Synonyms: Diamond-Blackfan anaemia (DBA), chronic congenital erythrogenesis imperfecta
- Approximately 30% of patients have other congenital anomalies, particularly of the upper limb, craniofacial regions, heart and urogenital tract.
- Although the majority of cases are sporadic, approximately 10-25% are familial, with most showing autosomal dominant inheritance.
- Leukocyte and platelet counts are normal or slightly reduced.
- The exact cause is not clear but there is a disorder of ribosome biogenesis.
- Diamond-Blackfan syndrome is one of a rare group of genetic disorders, known as the inherited bone marrow failure syndromes.
- In about 25% of affected children there is a fault within a gene called 'ribosomal protein S19' (RPS19). There is evidence for involvement of a number of other genes.
- In most cases, occurrence is sporadic but then, in subsequent generations, inheritance is usually autosomal dominant.
- The severity of symptoms is variable but is often severe and life-threatening.
- Usually it presents in the first few months of life when a young child develops a severely hypoplastic macrocytic anaemia.
- Some children may not develop anaemia until later on in childhood.
- Physical anomalies are present in up to 50% of affected infants. There is a wide range of severity.
- Hand deformities include a triphalangeal thumb and thenar muscle hypoplasia.
- Many affected children are very short for their age and may have delayed puberty.
- Development is otherwise normal and it is unusual for affected children to have learning difficulties.
- Parvovirus infection.
- Transient erythroblastopenia of childhood.
- Prenatal testing and carrier testing is possible if the mutation is known.
- The diagnosis is easy if there is already an affected child within the family, or the baby has a physical feature.
- FBC and film show a normochromic anaemia but normal white cells and platelets. The red cell MCV is often high.
- Bone marrow confirms aplasia and can be used to check for evidence of parvovirus infection, which should be excluded.

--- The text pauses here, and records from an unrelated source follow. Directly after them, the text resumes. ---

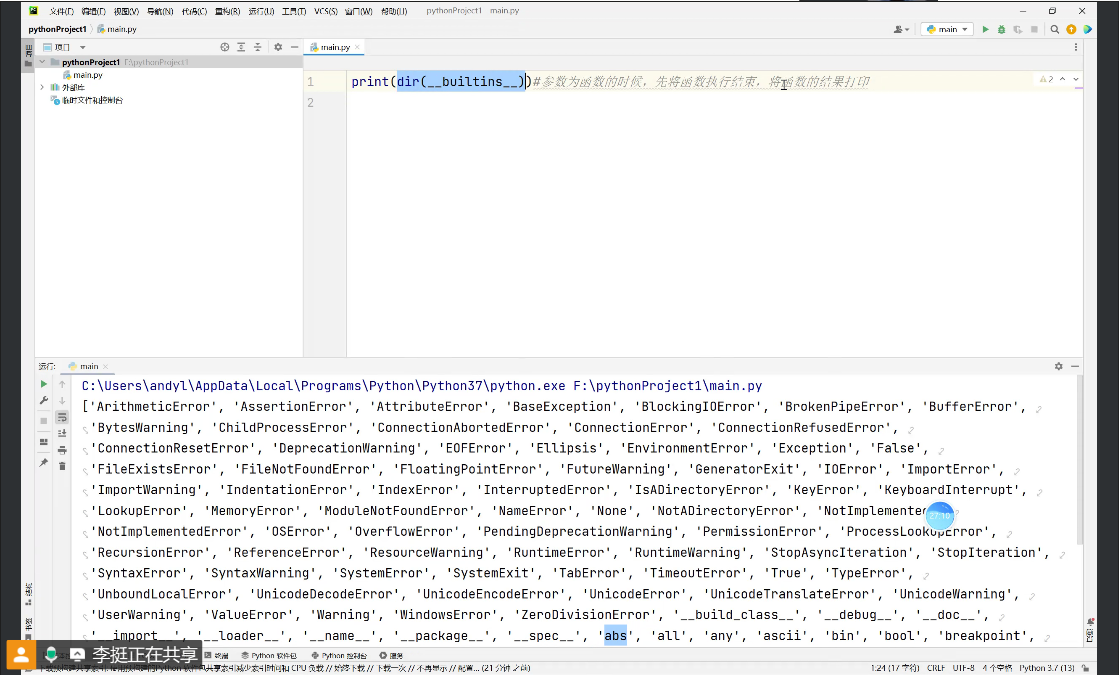Run the main configuration with green play button
This screenshot has height=675, width=1119.
coord(986,30)
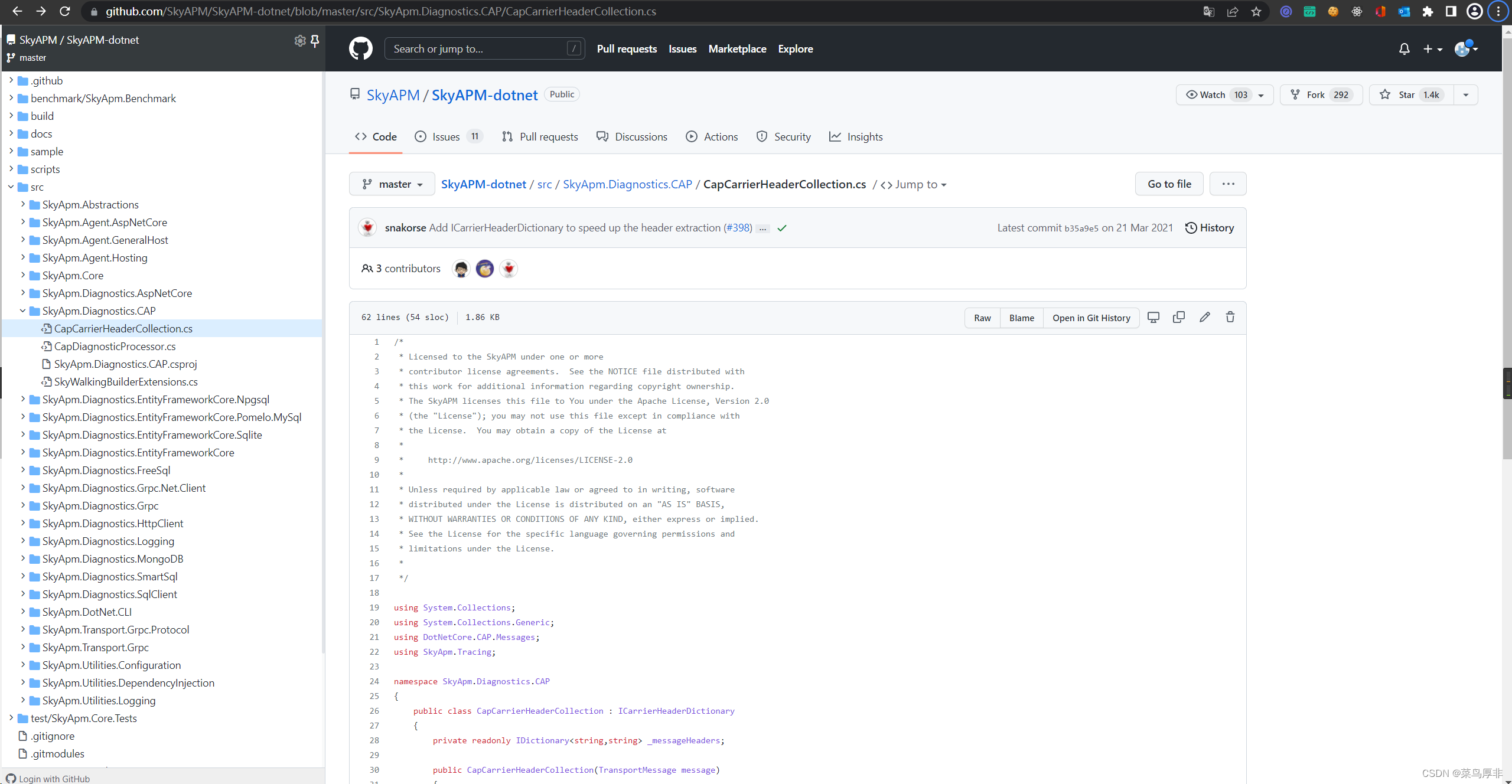Collapse the SkyApm.Diagnostics.CAP folder
Image resolution: width=1512 pixels, height=784 pixels.
[x=23, y=311]
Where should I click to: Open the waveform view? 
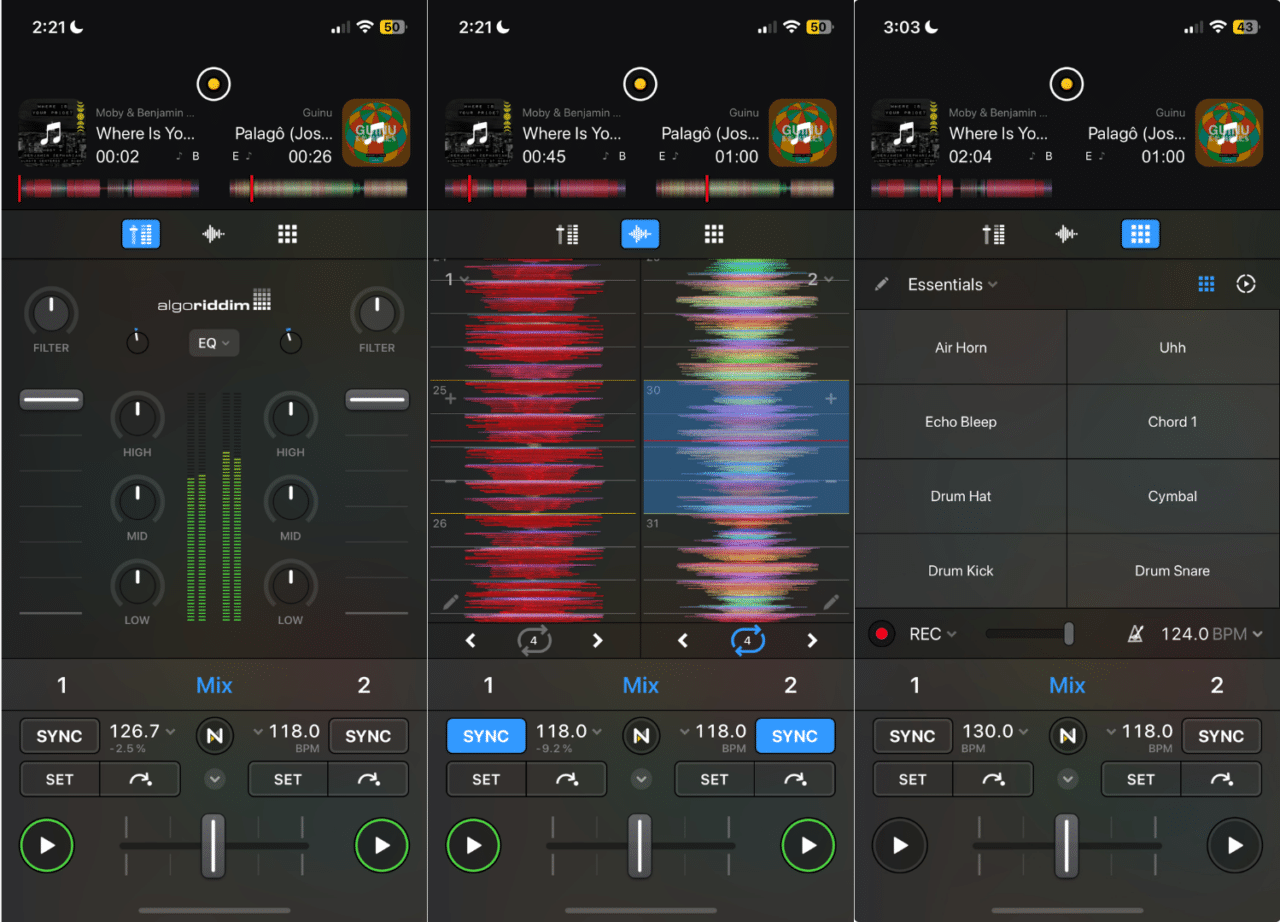point(640,234)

- The enzyme adenosine deaminase (eADA) in the red blood cells is usually raised.
- Radiological manifestations are those of the thumb malformation which is usually triphalangeal, and may be bifurcated, hypoplastic or subluxed.
- About 80% of children with Diamond-Blackfan syndrome will initially respond to oral prednisolone. However, this means that the child will have to take long-term steroid medication with inevitable long-term side-effects.
- Ciclosporin A in combination with prednisolone improves success rates and can be steroid-sparing.
- If a person doesn't respond to steroid medication then blood transfusions are required. Survival of transfused erythrocytes is normal. Regular blood transfusions lead to problems of iron overload (and therefore iron chelating treatment with desferrioxamine is required).
- The only cure available for the haematological manifestations of Diamond-Blackfan syndrome is bone marrow transplantation.This is not always successful and is usually reserved for patients who do not respond to steroids or blood transfusions.
Side-effects from long-term steroids and iron overload associated with repeated blood transfusions.
- Anaemia is often progressive and severe.
- Spontaneous remission can occur but is rare.